5.A "Republic of Beggars"? Charity, Jewish Backwardness, and the Specter of the Jewish Idler
Chapter 5 examines the progressive Jewish critique of traditional charity—that it encouraged rather than reduced dependency and parasitism—and some of the alternatives proposed as solutions in the late nineteenth century. Modern Jewish philanthropy in the Russian Empire was often motivated by anxiety about the ostensible threat that the figure of the Jewish idler posed to Jewish integration and assimilation.
6.Madness and the Mad: From Family Burden to National Affliction
Chapter 6 examines the plight of mentally ill and cognitively disabled Jews through the lens of the Guttmacher kvitlekh, a collection of 1860s- and 1870s-era petitions from ordinary Jews to a wonderworking rabbi famous throughout eastern Europe for his medical knowledge. Family members struggled to understand the nature of their loved ones' illness, decide how to find treatment for them, and come to terms with the difficult future in store for their loved ones. The chapter also examines the strange phenomenon of the "town fool," the Jewish madman or madwoman found in many Russian and Polish towns. The chapter concludes with a discussion of the apparent centrality of madness in the modern Jewish experience in eastern Europe. Were Jews really more susceptible to mental illness than others?

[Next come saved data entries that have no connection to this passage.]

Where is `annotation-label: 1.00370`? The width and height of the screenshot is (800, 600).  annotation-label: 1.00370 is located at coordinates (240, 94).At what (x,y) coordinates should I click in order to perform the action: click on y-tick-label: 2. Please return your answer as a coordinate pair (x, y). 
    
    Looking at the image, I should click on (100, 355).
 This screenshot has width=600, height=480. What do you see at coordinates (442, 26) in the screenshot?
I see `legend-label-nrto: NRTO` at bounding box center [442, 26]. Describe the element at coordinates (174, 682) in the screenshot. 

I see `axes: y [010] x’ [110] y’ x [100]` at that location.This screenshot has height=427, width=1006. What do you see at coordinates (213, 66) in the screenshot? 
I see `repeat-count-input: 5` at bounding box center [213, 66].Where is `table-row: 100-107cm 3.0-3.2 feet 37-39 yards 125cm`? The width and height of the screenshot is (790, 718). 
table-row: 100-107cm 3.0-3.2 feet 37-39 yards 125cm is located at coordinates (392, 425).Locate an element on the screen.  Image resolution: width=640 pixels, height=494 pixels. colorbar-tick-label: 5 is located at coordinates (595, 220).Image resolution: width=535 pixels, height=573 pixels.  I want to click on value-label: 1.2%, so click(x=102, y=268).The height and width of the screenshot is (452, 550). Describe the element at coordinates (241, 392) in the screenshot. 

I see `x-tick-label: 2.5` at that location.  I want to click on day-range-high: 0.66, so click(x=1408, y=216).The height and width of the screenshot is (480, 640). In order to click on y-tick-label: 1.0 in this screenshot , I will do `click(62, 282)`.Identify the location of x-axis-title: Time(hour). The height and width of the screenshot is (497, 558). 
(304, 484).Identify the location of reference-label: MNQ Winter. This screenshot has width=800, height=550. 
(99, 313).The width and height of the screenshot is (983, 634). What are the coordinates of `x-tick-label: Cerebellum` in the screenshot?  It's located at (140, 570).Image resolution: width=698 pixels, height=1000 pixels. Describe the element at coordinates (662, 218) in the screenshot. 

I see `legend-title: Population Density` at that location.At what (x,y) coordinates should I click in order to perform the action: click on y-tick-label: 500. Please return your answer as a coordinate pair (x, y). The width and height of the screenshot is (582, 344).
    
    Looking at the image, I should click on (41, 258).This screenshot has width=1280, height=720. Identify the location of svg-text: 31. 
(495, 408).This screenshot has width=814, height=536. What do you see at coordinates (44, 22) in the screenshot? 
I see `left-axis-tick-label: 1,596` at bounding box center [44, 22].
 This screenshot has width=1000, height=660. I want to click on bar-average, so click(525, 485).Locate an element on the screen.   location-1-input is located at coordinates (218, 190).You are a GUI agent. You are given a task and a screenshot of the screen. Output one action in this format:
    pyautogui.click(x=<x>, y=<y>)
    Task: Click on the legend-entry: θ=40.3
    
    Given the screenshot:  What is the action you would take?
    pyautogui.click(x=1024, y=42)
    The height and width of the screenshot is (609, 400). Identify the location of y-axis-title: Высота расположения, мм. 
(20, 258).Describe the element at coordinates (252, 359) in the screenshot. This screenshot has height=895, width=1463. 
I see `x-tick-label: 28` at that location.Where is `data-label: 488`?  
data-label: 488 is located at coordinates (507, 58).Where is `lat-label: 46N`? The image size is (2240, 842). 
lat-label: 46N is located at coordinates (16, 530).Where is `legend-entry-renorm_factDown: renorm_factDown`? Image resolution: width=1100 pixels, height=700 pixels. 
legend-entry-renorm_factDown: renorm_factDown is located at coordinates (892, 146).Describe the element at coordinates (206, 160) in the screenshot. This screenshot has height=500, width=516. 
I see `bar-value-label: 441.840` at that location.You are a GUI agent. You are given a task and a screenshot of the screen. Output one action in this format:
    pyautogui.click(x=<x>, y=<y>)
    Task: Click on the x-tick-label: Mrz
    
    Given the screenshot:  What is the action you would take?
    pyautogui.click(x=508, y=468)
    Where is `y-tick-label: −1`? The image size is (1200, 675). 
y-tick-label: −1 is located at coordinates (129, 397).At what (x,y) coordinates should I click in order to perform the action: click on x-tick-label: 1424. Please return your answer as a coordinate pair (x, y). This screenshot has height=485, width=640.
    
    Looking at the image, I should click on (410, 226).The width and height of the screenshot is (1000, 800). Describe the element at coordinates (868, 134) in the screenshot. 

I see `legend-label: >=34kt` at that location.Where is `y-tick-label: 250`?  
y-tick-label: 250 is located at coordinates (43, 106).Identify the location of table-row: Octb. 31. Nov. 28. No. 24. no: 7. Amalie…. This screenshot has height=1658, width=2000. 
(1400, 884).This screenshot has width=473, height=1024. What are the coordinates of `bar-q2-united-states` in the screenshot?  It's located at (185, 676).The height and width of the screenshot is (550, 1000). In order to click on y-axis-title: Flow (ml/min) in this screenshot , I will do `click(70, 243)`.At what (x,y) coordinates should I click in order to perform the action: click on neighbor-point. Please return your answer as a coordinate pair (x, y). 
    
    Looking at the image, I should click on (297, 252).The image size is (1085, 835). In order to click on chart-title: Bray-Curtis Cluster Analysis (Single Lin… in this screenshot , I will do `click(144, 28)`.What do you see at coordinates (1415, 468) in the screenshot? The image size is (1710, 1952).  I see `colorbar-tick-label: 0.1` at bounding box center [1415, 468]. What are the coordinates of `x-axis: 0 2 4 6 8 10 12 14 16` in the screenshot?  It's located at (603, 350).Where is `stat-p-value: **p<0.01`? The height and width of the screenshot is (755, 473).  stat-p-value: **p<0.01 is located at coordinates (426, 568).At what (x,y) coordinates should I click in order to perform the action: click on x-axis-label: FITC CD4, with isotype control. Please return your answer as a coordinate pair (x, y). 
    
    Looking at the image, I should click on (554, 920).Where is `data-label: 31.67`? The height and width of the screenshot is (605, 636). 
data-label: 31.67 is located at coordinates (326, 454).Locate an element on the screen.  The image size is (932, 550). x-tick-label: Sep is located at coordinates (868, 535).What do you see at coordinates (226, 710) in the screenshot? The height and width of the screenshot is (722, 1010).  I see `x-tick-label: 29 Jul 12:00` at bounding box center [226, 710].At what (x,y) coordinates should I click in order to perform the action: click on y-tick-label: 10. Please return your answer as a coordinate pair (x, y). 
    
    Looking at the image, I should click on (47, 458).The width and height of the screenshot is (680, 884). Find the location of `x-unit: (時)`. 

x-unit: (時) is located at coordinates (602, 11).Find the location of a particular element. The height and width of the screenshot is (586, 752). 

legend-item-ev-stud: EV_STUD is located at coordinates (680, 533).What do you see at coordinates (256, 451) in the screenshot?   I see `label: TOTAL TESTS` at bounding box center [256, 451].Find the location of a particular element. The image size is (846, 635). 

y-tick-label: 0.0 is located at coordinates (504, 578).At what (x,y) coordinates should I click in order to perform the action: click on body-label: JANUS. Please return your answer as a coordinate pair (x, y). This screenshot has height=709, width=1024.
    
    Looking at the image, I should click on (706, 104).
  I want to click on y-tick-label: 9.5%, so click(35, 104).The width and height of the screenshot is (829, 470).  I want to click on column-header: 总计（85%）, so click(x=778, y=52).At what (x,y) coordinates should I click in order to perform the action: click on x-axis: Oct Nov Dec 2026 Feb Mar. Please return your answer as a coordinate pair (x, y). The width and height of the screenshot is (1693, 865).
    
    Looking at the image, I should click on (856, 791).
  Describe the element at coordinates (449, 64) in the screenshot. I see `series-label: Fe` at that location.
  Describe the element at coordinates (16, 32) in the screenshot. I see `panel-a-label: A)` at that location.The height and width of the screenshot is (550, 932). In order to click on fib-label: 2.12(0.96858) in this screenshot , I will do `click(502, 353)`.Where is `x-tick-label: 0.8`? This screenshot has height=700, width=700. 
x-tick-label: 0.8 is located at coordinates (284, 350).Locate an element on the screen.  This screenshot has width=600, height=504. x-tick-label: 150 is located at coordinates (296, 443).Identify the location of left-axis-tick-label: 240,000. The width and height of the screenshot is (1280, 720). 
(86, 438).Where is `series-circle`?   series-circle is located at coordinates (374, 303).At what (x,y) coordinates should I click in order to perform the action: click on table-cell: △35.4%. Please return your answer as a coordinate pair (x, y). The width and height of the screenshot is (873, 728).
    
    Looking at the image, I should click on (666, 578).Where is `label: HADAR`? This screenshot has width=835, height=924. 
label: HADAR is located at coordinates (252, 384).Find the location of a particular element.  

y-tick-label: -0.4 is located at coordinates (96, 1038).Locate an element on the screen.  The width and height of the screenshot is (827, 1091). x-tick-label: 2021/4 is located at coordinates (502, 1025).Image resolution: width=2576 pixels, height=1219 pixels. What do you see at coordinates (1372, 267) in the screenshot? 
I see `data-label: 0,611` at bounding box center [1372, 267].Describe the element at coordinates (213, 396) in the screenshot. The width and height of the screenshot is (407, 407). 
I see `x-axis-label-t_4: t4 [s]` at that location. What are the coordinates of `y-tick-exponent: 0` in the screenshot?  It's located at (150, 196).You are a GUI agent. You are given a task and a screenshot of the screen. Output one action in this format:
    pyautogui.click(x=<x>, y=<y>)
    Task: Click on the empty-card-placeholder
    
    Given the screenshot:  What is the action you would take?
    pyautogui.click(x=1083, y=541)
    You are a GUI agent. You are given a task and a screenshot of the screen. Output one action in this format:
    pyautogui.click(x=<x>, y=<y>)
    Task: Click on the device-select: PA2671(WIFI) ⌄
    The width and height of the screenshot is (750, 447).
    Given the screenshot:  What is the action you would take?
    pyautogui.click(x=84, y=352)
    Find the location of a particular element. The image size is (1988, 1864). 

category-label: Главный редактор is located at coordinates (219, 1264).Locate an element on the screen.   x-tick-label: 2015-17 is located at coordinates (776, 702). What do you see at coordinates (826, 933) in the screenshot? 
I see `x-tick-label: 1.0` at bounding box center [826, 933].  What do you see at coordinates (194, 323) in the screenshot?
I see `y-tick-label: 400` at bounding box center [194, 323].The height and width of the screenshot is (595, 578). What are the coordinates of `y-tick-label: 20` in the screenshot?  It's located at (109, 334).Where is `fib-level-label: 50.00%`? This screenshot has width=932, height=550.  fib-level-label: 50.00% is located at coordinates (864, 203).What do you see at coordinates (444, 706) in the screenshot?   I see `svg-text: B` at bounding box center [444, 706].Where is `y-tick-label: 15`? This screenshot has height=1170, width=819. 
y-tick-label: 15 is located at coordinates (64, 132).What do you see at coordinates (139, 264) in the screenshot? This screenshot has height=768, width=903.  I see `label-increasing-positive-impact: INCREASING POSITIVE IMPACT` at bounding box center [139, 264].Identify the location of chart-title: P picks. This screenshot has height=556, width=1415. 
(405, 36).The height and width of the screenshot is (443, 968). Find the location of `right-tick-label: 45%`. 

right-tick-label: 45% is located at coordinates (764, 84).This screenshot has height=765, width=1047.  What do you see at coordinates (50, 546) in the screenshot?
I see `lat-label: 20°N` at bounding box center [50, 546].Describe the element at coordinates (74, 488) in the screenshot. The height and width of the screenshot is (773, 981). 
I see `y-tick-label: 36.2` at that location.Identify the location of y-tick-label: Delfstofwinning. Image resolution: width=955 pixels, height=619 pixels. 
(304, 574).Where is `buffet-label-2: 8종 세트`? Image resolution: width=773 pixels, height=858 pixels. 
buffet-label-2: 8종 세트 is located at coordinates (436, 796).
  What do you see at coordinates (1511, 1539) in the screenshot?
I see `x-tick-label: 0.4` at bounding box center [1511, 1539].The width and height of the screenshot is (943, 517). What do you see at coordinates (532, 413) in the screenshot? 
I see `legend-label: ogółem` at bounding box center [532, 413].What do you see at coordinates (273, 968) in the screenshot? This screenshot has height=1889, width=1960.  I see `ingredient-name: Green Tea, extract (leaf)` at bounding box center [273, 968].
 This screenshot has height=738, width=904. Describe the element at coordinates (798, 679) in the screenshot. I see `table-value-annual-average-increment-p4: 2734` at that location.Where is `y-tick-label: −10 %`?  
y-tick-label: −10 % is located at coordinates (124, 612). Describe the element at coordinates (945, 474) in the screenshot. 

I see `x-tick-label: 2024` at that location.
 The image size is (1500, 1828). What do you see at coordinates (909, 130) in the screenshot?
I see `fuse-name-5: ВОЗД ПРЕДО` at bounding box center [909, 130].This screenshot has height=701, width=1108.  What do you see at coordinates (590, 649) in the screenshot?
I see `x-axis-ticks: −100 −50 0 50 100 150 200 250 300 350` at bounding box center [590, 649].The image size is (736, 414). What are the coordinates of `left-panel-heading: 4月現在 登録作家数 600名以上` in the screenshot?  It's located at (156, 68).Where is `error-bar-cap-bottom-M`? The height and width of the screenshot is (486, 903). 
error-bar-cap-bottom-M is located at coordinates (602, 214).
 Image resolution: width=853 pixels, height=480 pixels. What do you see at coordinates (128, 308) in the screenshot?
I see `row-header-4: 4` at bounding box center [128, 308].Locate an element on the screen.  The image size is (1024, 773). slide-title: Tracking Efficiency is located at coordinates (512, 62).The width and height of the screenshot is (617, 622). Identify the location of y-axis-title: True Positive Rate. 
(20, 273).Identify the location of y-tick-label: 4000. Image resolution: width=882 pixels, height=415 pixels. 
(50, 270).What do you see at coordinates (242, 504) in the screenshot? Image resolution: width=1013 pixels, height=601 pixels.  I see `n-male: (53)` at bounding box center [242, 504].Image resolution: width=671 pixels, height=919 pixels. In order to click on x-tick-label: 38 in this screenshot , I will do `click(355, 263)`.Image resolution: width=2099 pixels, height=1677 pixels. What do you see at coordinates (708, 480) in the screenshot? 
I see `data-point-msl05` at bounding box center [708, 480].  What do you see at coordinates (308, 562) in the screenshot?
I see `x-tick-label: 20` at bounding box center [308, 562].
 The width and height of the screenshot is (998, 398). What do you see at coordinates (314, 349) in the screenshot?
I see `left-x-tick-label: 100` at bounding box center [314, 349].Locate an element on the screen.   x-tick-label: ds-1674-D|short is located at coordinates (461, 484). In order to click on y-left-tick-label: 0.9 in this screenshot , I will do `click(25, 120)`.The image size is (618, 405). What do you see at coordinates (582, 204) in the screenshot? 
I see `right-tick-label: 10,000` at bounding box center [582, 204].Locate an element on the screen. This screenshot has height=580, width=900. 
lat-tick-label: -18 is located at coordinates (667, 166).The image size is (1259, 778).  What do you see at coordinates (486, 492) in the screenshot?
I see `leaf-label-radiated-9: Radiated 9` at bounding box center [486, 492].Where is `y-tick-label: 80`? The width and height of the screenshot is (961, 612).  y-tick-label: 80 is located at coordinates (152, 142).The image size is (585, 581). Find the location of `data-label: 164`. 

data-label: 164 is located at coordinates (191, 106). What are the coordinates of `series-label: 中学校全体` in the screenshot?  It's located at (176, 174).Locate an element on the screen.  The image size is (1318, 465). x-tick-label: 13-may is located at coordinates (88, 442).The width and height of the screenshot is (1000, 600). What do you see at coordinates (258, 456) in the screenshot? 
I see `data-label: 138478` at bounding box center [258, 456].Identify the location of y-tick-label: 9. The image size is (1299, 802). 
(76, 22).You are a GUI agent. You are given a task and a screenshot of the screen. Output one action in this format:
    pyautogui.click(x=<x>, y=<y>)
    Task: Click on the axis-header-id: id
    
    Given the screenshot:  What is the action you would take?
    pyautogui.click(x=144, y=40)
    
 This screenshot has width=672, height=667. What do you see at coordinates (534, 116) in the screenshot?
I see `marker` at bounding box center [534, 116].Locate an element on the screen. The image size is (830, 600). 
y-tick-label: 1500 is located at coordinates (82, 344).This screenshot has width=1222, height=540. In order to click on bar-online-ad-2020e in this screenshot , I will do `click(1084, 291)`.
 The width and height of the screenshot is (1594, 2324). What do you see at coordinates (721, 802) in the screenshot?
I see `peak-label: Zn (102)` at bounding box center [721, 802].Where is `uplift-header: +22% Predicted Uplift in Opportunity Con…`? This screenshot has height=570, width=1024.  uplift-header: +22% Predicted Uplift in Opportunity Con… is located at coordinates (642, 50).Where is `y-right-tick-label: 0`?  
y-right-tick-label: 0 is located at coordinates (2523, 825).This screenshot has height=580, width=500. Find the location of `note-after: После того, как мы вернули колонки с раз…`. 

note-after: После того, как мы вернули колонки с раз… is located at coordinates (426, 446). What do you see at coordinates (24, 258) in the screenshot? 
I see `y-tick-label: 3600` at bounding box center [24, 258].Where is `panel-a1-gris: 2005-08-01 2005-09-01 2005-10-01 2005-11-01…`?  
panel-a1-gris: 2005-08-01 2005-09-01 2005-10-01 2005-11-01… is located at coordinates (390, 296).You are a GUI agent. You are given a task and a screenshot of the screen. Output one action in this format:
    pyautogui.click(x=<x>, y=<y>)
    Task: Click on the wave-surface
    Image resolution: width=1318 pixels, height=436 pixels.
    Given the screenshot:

7."We Singing Jews, We Jews Possessed": The Jewish Outcast as National Icon
This chapter covers years just before World War I and the interwar period,
Epilogue
The Epilogue extends the book's primary analytical concerns beyond the core chronological framework and into World War II and the postwar years. During the Holocaust, Nazi propaganda and persecution transformed all Jews into outcasts: literal beggars, madmen, and orphans. In the aftermath of destruction, several literary works—among them Isaac Bashevis Singer's famous story "Gimpel the Fool"—suggest that the marginal figure remains a persistent and compelling cultural representative of the vanished world of East European Jewry.
Conclusion: Jewish Intersectionality at the European Fin-de-Siècle
The conclusion is a meditation on the possibility of using gender studies, queer theory, and disability studies as tools in the study of East European Jewish history.